-- Task inputs follows --

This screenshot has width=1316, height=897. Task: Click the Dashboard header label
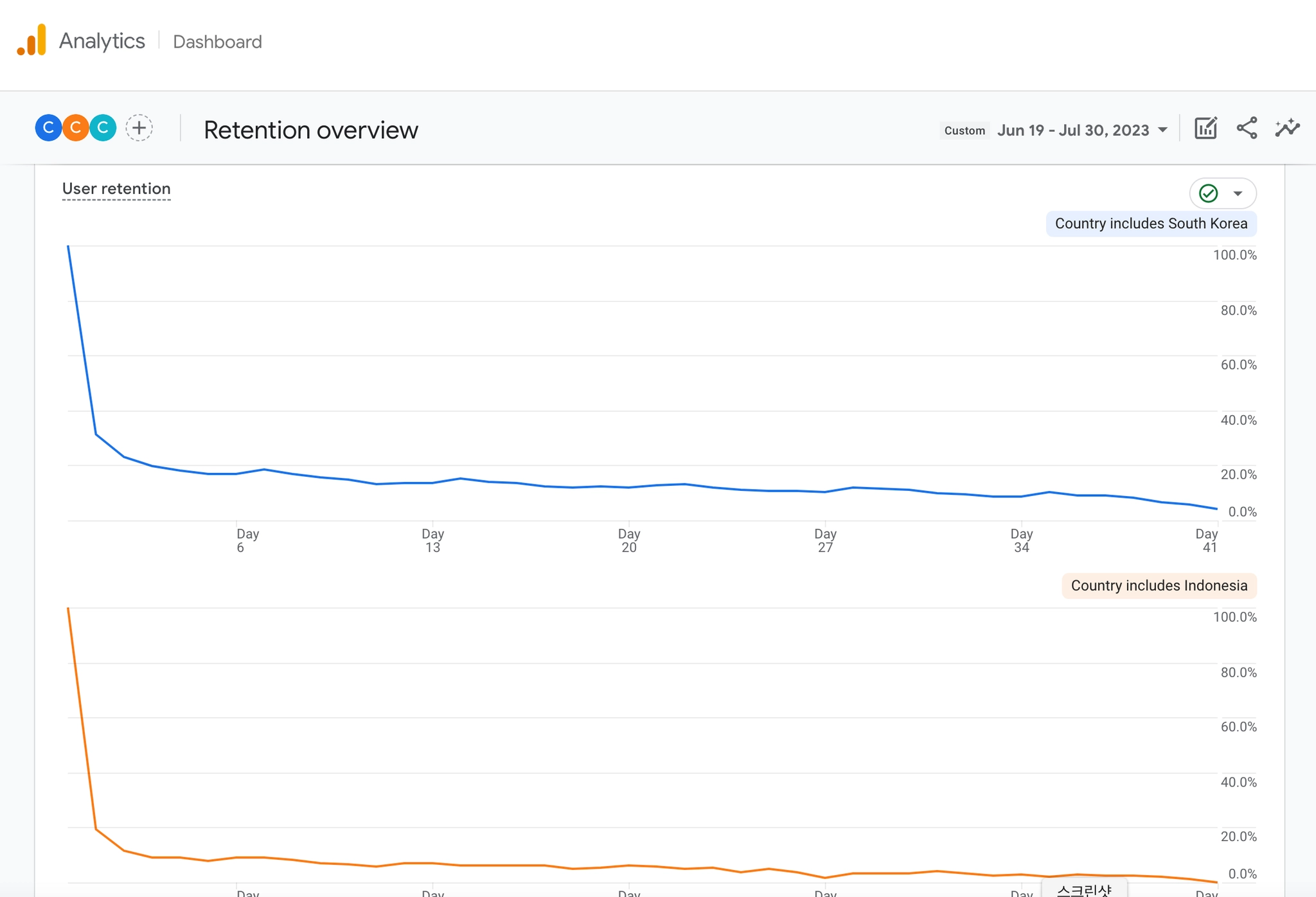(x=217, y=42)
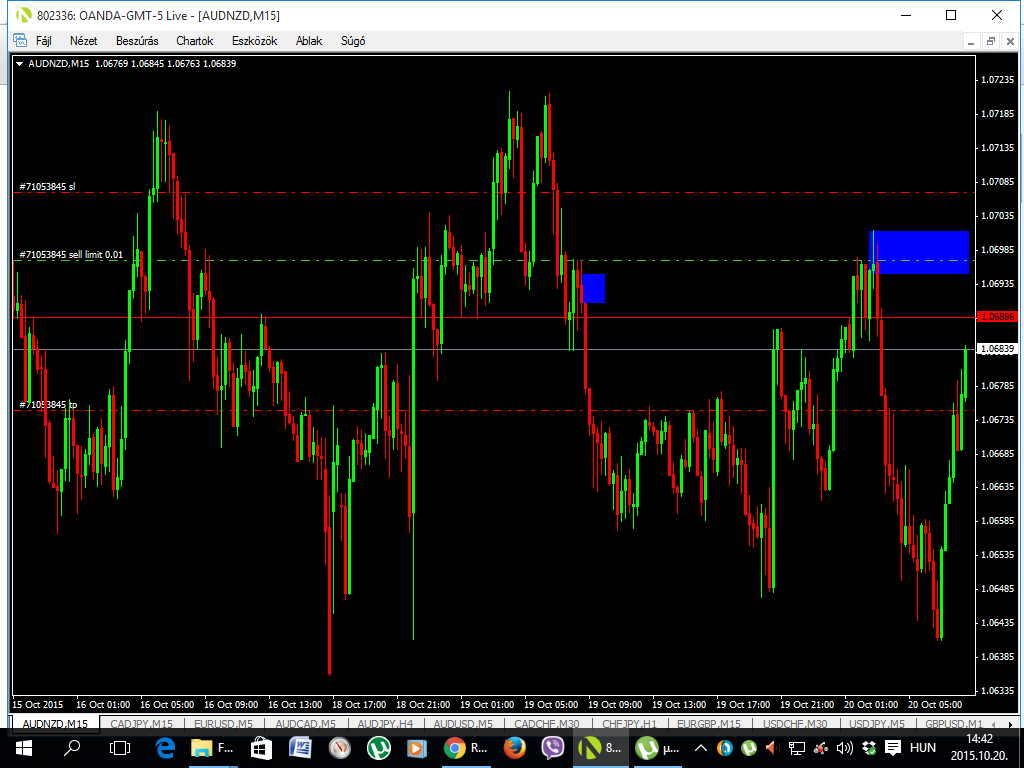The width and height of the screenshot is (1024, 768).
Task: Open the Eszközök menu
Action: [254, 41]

-- Task inputs concluded --

To do
Please output all of the entries exactly as they appear, with no pictures.

Task output
This screenshot has width=1316, height=897. Task: Click the Dashboard header label
(x=217, y=42)
The width and height of the screenshot is (1024, 768).
Task: Open the Eszközök menu
Action: [254, 41]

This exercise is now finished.